LLM Limitations and Warnings

Despite their sophisticated architecture, machine learning models are not faultless. LLMs lack formal medical training. The quality of output content is directly tied to the quality of the training data it has been exposed to. Any biases or inaccuracies in the training data may be mirrored in the output, so they may provide unreliable health-related information.⁶ In a query of 3 AUA male sexual dysfunction guidelines (erectile dysfunction, Peyronie’s disease, and disorders of ejaculation), 30% and 36% of GPT3 responses were inaccurate or incomplete, respectively (unpublished data).

These models do not retrieve data from a preexisting database as a search engine would, instead functioning as tools that generate output by approximating an ideal response based on learned patterns and associations. Thus an LLM may generate seemingly plausible but incorrect responses. This phenomenon, known as the hallucination effect, is a prevalent issue in natural language processing models.¹⁰ LLMs have even been known to quote reference citations that do not exist.¹¹

The World Health Organization recently issued a statement warning of bias and misinformation in AI health care applications.¹² In March, numerous international figures, including several tech thought leaders, in an open letter called for an immediate pause in LLM development until safety protocols can be established.¹³ Until there is a formal body overseeing the development and use of LLMs in health care, it is imperative for end users to review the accuracy and completeness of generated content. Patients must also be cautioned of potentially misleading medical information as not all current LLMs provide this disclaimer.

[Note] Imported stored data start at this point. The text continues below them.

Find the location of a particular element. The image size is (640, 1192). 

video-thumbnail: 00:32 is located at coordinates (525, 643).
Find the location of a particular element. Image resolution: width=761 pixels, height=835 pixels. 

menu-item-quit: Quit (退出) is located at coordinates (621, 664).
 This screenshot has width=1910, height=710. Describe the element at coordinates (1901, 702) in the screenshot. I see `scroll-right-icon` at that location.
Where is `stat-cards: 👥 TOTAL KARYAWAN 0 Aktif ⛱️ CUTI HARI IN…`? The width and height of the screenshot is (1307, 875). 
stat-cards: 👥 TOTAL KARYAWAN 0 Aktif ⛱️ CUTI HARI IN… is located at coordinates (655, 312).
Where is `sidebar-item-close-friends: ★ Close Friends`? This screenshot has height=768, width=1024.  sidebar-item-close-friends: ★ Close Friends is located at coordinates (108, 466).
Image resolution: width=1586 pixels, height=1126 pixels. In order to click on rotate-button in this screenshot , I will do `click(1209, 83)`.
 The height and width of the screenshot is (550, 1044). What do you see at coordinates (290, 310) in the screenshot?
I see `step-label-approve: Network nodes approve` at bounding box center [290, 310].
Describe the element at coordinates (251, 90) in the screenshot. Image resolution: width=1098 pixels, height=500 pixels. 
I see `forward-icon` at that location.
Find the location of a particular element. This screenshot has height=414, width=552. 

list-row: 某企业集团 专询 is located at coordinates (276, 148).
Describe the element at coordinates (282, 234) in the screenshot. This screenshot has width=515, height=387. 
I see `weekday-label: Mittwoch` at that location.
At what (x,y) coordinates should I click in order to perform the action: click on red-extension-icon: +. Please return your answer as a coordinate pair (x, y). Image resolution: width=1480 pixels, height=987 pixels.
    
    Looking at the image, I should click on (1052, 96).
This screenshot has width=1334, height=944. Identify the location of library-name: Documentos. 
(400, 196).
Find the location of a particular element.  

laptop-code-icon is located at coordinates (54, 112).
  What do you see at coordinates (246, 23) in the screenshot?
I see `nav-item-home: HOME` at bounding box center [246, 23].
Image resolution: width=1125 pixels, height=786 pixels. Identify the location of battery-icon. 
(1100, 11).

In summary, LLMs offer the potential for improving patient care and reducing clinical and administrative workloads as detailed in 3 application categories—patient-facing, provider-facing, and administrative. LLM-generated output should be used as a framework and fact-checked for content given the current limitations of LLMs. Regardless, these AI tools are here to stay. As a wise senior urologist once defended health care evolution: “You’re either growing or you’re fading.” In this article, hopefully we are encouraging growth.

None of this text has been generated by AI, just the human kind.